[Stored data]
☆ ☆ ☆ ☆ ☆ ☆ ☆

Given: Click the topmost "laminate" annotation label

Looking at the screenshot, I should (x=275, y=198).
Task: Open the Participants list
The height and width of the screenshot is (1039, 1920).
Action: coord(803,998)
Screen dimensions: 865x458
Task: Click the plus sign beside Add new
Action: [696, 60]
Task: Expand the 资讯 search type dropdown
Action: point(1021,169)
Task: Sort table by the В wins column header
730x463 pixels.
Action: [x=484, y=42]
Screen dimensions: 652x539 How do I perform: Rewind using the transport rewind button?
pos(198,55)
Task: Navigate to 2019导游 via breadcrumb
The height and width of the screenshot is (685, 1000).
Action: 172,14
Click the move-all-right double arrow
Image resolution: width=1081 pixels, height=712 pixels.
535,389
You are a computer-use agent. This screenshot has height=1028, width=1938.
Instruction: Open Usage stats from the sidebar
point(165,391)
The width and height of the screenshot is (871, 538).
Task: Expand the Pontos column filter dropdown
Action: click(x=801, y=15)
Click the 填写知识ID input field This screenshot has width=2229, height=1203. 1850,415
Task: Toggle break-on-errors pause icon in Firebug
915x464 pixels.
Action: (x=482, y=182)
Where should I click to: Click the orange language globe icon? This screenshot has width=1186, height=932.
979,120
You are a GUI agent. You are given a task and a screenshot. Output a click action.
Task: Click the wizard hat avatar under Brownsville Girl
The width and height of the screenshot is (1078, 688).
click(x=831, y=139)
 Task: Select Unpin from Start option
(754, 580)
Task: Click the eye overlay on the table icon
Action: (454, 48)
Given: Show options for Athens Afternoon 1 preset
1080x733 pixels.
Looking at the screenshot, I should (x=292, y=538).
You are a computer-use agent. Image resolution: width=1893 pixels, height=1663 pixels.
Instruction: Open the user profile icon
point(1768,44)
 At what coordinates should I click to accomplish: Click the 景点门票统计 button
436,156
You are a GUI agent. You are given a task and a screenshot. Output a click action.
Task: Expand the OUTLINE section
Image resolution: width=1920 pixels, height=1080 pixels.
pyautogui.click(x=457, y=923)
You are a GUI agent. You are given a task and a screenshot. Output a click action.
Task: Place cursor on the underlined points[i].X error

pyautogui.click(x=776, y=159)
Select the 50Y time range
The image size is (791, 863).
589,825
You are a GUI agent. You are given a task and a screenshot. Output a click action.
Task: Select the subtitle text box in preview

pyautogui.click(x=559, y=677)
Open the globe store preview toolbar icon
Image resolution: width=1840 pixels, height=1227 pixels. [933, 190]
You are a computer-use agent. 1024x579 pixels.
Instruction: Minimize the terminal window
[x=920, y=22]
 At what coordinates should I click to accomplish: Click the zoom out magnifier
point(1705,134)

☆ ☆ ☆ ☆ ☆ ☆ ☆

Stated task |
Reproduce all of the material above, substituting "Command" for every "Instruction" and changing nothing else.

Final result |
Given: Click the topmost "laminate" annotation label

Looking at the screenshot, I should (x=275, y=198).
Task: Open the Participants list
The height and width of the screenshot is (1039, 1920).
Action: coord(803,998)
Screen dimensions: 865x458
Task: Click the plus sign beside Add new
Action: [696, 60]
Task: Expand the 资讯 search type dropdown
Action: point(1021,169)
Task: Sort table by the В wins column header
730x463 pixels.
Action: [x=484, y=42]
Screen dimensions: 652x539 How do I perform: Rewind using the transport rewind button?
pos(198,55)
Task: Navigate to 2019导游 via breadcrumb
The height and width of the screenshot is (685, 1000).
Action: 172,14
Click the move-all-right double arrow
Image resolution: width=1081 pixels, height=712 pixels.
535,389
You are a computer-use agent. This screenshot has height=1028, width=1938.
Command: Open Usage stats from the sidebar
point(165,391)
The width and height of the screenshot is (871, 538).
Task: Expand the Pontos column filter dropdown
Action: click(x=801, y=15)
Click the 填写知识ID input field This screenshot has width=2229, height=1203. 1850,415
Task: Toggle break-on-errors pause icon in Firebug
915x464 pixels.
Action: (x=482, y=182)
Where should I click to: Click the orange language globe icon? This screenshot has width=1186, height=932.
979,120
You are a GUI agent. You are given a task and a screenshot. Output a click action.
Task: Click the wizard hat avatar under Brownsville Girl
The width and height of the screenshot is (1078, 688).
click(x=831, y=139)
 Task: Select Unpin from Start option
(754, 580)
Task: Click the eye overlay on the table icon
Action: (454, 48)
Given: Show options for Athens Afternoon 1 preset
1080x733 pixels.
Looking at the screenshot, I should (x=292, y=538).
You are a computer-use agent. Image resolution: width=1893 pixels, height=1663 pixels.
Command: Open the user profile icon
point(1768,44)
 At what coordinates should I click to accomplish: Click the 景点门票统计 button
436,156
You are a GUI agent. You are given a task and a screenshot. Output a click action.
Task: Expand the OUTLINE section
Image resolution: width=1920 pixels, height=1080 pixels.
pyautogui.click(x=457, y=923)
You are a GUI agent. You are given a task and a screenshot. Output a click action.
Task: Place cursor on the underlined points[i].X error

pyautogui.click(x=776, y=159)
Select the 50Y time range
The image size is (791, 863).
589,825
You are a GUI agent. You are given a task and a screenshot. Output a click action.
Task: Select the subtitle text box in preview

pyautogui.click(x=559, y=677)
Open the globe store preview toolbar icon
Image resolution: width=1840 pixels, height=1227 pixels. [933, 190]
You are a computer-use agent. 1024x579 pixels.
Command: Minimize the terminal window
[x=920, y=22]
 At what coordinates should I click to accomplish: Click the zoom out magnifier
point(1705,134)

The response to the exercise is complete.